Свеклушин шлёпнул Трофименко по коленке:
— Вот что, деятель. Давай мотай на вокзал, забирай свой угол и дуй к нам. Живо. А я щас Верке звякну, чтоб сварганила что-нибудь. Она, поди, дома уже. Давай быстро.
Он встал, но вдруг вспомнил:
— Только вот погоди-ка. Норму сжую щас, чтоб домой не тащить. Хорошо, что вспомнил.
Он сел, раскрыл портфель.
Трофименко курил, стряхивая пепел на асфальт.
— Где она??.. Ага, вот.
Свеклушин вытащил упакованную в целлофан норму.

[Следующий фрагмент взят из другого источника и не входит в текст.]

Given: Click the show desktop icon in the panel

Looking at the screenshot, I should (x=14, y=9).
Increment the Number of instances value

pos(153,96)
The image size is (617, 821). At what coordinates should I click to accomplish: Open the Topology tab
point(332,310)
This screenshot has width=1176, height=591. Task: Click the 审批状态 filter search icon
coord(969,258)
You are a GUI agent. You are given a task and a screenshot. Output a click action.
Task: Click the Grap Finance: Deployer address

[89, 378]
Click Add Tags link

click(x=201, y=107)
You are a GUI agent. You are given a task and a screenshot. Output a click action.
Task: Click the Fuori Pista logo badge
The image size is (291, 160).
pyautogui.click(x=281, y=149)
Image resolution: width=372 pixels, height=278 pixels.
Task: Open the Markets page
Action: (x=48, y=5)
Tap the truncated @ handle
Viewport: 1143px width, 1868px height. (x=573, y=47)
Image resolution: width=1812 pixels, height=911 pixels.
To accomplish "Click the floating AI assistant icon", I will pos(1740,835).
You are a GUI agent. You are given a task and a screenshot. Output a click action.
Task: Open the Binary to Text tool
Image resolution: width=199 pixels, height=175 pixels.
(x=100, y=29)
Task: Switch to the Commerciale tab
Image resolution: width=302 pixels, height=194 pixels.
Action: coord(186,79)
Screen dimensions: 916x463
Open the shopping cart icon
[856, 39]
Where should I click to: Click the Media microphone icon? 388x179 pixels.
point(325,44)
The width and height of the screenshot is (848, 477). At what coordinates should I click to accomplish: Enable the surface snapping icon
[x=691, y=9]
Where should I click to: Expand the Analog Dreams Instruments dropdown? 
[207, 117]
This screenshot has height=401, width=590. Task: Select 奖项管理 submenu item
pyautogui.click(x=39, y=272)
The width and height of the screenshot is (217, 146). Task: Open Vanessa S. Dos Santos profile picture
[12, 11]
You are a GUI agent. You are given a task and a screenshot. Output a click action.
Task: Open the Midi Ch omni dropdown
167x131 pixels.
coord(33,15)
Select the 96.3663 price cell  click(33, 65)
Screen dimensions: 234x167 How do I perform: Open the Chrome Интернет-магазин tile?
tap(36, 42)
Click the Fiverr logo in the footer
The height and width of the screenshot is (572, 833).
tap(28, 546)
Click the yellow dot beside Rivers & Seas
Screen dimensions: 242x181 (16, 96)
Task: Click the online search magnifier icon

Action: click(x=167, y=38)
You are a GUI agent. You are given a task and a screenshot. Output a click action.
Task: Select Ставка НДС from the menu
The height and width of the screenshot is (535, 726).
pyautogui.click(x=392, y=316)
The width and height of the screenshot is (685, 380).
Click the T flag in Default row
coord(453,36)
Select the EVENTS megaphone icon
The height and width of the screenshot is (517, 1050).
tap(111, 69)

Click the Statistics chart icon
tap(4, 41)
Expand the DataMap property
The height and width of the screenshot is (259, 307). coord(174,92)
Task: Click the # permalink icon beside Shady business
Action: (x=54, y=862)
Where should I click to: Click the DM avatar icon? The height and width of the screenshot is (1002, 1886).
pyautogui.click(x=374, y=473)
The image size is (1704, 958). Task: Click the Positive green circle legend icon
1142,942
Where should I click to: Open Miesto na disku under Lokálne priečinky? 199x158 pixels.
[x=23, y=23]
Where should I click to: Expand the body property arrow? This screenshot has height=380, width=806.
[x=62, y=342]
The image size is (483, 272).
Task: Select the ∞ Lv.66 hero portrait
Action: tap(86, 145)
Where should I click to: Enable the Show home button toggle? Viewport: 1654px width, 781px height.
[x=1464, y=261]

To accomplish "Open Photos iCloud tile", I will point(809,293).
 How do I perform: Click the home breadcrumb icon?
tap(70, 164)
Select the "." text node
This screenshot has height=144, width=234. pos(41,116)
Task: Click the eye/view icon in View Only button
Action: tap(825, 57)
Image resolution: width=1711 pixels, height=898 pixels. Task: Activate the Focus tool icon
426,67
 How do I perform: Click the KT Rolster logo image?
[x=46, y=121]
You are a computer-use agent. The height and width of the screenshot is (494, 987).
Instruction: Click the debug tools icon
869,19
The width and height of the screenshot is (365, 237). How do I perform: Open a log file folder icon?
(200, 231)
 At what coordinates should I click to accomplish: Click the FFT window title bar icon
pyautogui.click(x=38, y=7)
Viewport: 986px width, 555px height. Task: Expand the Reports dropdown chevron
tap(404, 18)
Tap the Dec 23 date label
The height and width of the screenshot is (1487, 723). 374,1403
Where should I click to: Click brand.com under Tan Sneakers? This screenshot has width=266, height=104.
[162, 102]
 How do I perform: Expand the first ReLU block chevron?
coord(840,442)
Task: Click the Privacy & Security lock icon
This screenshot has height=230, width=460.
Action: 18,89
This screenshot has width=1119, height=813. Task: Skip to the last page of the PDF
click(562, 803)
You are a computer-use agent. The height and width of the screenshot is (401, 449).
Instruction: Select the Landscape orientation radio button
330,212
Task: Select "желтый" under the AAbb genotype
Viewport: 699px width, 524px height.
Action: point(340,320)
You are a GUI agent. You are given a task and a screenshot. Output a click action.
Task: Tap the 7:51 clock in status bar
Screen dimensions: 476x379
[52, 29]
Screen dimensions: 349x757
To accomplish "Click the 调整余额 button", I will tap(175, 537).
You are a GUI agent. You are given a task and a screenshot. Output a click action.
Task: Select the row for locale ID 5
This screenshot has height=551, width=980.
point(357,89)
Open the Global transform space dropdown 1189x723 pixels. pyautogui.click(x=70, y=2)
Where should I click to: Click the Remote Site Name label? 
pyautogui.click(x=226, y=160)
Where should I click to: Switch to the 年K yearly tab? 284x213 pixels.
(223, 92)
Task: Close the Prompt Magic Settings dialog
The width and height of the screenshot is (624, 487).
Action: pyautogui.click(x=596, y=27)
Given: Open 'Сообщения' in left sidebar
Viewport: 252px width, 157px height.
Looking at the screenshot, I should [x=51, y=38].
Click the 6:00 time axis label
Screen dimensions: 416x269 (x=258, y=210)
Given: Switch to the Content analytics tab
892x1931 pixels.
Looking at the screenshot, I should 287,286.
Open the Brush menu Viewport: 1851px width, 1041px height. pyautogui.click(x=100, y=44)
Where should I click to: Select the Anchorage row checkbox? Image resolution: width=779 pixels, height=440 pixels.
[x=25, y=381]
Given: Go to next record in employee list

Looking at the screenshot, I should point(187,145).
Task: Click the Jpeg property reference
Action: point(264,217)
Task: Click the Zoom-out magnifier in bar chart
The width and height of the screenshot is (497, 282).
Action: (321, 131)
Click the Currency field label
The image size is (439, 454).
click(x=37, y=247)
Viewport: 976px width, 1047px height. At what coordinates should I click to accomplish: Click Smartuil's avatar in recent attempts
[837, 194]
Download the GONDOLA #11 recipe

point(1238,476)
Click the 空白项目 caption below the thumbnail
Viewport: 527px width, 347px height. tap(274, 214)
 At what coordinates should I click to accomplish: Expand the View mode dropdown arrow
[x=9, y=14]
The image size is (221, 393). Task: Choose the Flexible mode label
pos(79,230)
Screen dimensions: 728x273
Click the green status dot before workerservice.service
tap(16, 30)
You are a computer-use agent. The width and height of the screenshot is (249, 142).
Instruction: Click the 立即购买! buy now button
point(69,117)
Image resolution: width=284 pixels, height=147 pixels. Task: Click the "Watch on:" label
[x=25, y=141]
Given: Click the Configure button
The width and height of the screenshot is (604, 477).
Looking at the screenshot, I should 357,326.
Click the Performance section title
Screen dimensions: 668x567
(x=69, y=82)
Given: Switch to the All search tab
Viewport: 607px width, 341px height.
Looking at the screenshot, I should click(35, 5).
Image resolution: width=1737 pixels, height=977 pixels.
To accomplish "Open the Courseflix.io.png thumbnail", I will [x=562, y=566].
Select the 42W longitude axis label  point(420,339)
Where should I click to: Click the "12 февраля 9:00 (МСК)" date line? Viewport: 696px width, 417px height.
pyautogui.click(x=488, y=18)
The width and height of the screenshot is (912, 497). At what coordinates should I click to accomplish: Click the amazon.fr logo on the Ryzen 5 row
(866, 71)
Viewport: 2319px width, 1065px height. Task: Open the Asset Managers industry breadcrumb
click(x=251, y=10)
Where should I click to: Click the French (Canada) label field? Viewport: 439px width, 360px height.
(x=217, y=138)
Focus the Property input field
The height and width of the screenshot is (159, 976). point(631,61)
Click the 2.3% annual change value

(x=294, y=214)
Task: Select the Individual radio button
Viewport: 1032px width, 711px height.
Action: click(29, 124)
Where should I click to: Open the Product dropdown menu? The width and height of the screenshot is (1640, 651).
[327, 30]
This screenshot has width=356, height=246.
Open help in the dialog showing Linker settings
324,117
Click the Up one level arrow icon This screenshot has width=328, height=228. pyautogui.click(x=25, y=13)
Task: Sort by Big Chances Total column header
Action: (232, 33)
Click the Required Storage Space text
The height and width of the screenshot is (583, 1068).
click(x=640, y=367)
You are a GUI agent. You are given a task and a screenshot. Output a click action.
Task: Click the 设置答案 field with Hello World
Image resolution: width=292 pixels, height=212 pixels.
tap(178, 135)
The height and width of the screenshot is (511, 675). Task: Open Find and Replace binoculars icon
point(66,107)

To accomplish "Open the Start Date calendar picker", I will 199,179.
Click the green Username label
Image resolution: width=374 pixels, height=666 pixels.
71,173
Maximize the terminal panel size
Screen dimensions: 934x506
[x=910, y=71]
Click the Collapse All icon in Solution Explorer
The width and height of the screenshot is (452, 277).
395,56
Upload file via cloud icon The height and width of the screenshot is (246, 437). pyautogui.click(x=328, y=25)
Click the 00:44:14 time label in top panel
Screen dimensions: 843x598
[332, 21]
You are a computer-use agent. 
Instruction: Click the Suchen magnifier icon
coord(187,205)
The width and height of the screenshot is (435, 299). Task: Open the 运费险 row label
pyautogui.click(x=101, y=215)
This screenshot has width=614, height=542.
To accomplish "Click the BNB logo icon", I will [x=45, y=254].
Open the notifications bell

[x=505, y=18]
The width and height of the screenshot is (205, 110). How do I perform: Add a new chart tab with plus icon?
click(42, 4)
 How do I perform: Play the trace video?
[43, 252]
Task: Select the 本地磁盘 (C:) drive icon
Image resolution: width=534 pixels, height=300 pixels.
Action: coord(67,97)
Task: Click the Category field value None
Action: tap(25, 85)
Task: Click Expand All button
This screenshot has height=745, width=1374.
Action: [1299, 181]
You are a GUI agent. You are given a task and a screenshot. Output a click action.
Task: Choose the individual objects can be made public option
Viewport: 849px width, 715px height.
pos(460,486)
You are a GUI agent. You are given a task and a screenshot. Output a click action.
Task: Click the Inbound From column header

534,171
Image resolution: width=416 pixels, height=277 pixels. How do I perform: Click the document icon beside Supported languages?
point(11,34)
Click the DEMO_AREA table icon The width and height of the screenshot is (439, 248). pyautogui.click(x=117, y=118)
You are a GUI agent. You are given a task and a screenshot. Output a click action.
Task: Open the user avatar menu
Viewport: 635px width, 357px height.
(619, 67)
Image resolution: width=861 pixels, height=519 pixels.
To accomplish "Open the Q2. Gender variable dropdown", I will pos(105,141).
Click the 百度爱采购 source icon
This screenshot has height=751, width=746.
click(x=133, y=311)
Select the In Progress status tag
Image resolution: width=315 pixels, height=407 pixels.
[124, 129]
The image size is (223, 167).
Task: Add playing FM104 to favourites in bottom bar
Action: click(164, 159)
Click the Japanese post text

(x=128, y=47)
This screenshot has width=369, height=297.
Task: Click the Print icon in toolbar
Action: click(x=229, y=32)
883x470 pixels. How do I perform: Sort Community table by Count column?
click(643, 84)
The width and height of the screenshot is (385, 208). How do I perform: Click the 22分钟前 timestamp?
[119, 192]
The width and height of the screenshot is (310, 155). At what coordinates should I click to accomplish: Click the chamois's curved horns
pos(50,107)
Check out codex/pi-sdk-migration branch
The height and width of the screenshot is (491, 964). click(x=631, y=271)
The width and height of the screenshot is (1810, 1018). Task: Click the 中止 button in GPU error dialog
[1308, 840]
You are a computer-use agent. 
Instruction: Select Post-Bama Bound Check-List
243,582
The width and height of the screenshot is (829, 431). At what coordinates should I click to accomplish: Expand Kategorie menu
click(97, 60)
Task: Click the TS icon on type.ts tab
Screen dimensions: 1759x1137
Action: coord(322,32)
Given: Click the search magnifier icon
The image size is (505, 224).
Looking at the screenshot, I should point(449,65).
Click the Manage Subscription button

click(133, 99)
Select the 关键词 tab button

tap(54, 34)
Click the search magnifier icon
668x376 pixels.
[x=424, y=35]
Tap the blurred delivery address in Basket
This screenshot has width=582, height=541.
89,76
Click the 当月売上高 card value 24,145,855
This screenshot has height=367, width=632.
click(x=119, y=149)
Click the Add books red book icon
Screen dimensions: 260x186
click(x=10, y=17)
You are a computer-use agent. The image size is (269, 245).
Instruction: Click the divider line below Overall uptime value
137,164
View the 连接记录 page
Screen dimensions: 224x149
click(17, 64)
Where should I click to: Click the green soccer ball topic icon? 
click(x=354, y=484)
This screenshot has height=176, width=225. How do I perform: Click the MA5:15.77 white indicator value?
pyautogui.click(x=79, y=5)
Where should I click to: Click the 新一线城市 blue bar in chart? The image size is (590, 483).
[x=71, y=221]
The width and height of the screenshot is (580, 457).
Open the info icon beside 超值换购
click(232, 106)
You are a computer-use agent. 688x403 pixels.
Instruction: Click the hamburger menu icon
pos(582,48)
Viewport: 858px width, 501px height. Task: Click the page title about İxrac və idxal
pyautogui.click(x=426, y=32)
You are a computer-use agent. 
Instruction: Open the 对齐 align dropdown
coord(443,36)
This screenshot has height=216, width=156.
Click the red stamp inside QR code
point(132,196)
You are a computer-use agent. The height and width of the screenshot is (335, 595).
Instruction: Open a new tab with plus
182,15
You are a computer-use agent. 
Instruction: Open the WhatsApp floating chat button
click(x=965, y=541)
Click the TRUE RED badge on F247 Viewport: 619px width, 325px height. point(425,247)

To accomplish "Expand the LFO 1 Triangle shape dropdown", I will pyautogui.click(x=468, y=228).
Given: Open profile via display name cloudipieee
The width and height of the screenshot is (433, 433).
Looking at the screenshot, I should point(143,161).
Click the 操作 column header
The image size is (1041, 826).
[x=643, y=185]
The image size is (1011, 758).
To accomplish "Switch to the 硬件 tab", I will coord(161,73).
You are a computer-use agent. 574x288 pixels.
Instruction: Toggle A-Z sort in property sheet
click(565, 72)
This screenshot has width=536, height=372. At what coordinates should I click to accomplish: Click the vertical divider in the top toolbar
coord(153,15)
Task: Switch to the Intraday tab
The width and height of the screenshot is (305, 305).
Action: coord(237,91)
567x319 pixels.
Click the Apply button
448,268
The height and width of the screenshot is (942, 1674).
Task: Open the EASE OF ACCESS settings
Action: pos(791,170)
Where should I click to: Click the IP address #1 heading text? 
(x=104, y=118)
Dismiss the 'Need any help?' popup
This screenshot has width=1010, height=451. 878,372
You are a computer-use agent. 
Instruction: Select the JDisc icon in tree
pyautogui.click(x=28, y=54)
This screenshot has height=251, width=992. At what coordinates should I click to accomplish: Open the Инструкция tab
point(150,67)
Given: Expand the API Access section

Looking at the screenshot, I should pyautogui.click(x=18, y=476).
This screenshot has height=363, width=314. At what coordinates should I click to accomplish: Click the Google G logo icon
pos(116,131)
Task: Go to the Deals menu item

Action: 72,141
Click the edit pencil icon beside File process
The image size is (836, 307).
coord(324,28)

— Ух ты. — Трофименко потянулся к аккуратному пакетику. — Смотри, какие у вас… А у нас просто в бумажных упаковках таких. И бумага грубая. И надпись такая, оттиснутая плохо, криво. Синяя такая. А у вас, смотри-ка, во как аккуратненько. Шрифт такой красивый…
— Столица, чего ж ты хочешь. — Свеклушин разорвал пакет, вытряхнул норму на ладонь, отщипнул кусок и сунул в рот.
Трофименко потрогал норму:
— И свежая… во мягкая какая. А у нас засохшая. Крошится вся… организаторы, бля. Не могут организовать…
— А вы написали бы куда надо. — Свеклушин жевал, периодически отщипывая.
— Написали, бля! — Трофименко швырнул папиросу, придавил ногой. — Не смеши, Саша.
— Не помогает?
— Да конечно. Всем до лампочки. А потом, говорят, почему периферия тянет слабо? Смешно. Сказка про белого бычка. Везут, везут опять пакеты эти. А там шуршит засохшая, лежалая. Норму уж могли бы наладить. Странно это всё…
— Дааа… много у нас ещё этой несуразицы. — Свеклушин сунул в рот последний кусочек, скомкал хрустящий пакетик, хотел было швырнуть в урну, но Трофименко остановил: — Дай мне, не выкидывай. Жене покажу.
Он разгладил пакетик, спрятал в карман.
Встали.
Трофименко поправил фуражку, Свеклушин — шарф. Секунду разглядывали одежду друг друга.
Трофименко шмыгнул носом:
— Саш… а вот если такую куртку достать? Трудно?
— Да не то чтоб очень… но это чешская. Тоже дефицит.
— Ну я переплачу там сколько надо, деньги есть, а? Как?
— Да можно попробовать. У Верки продавщиц много знакомых. — Свеклушин переложил портфель в левую руку, вздохнул: — Попробуем. А щас ты, Серёг, дуй на вокзал. Забирай вещи. Адрес помнишь?
— Ну ещё бы…
— Ну и чудесно. Беги. Чтоб через полчаса — у нас. Усёк?